Q: Which Set implementation should you use if you need both fast lookups and predictable iteration order?
A: LinkedHashSet — provides O(1) operations like HashSet but maintains insertion order unlike HashSet.

🃏 Map Operations and Merge Method

Rule: Map provides various methods for conditional updates and bulk operations.

  • compute methods: Update based on key/value computation
  • merge(): Combine new value with existing value using a function
  • putIfAbsent(): Only put if key doesn’t exist
Map<String, Integer> scores = new HashMap<>();
scores.put("Alice", 85);
scores.put("Bob", 92);

// merge() - combines values when key exists, inserts when key doesn't exist
scores.merge("Alice", 10, Integer::sum);    // 85 + 10 = 95 (key exists)
scores.merge("Charlie", 88, Integer::sum);  // Just inserts 88 (key doesn't exist)

System.out.println(scores); // {Alice=95, Bob=92, Charlie=88}

// computeIfAbsent - only compute if key missing
scores.computeIfAbsent("David", k -> k.length() * 10);  // David=50 (5 chars * 10)
scores.computeIfAbsent("Alice", k -> k.length() * 10);  // No change (Alice exists)

// computeIfPresent - only compute if key exists  
scores.computeIfPresent("Bob", (k, v) -> v + 5);        // Bob=97 (92 + 5)
scores.computeIfPresent("Eve", (k, v) -> v + 5);        // No change (Eve doesn't exist)

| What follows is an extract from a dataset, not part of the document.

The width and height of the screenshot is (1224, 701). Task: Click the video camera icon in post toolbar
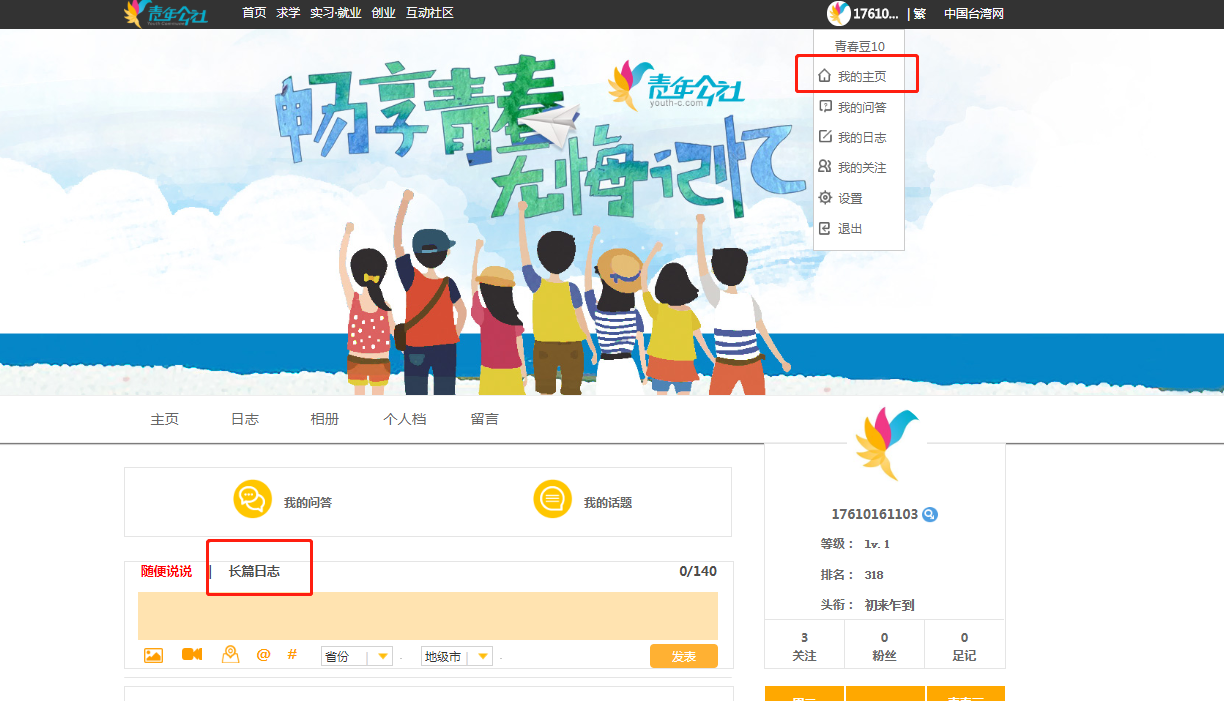click(x=192, y=654)
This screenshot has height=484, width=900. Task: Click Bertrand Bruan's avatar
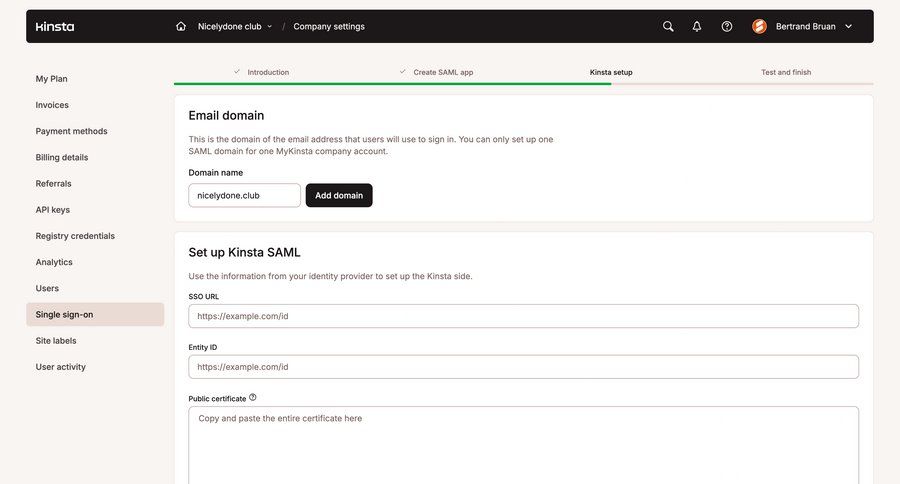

// compute - always computes (can return null to remove)
scores.compute("Alice", (k, v) -> v == null ? 100 : v - 10);  // Alice=85 (95 - 10)

Bulk operations:

Map<String, String> defaults = Map.of("theme", "dark", "lang", "en");
Map<String, String> userPrefs = new HashMap<>();
userPrefs.put("theme", "light");

// putAll vs merge behavior
userPrefs.putAll(defaults);  // Overwrites existing keys
// Result: {theme=dark, lang=en} - theme overwritten!

// Better: merge each entry
defaults.forEach((k, v) -> userPrefs.merge(k, v, (old, new_) -> old));
// Result: {theme=light, lang=en} - keeps existing theme

💡 Learning Tip: Think “MERGE = SMART PUT” - merge() handles both insertion and updating with custom logic.

Q: What happens when you call merge() with a key that doesn’t exist in the map?
A: The new value is simply inserted (put), and the merge function is not called since there’s no existing value to merge with.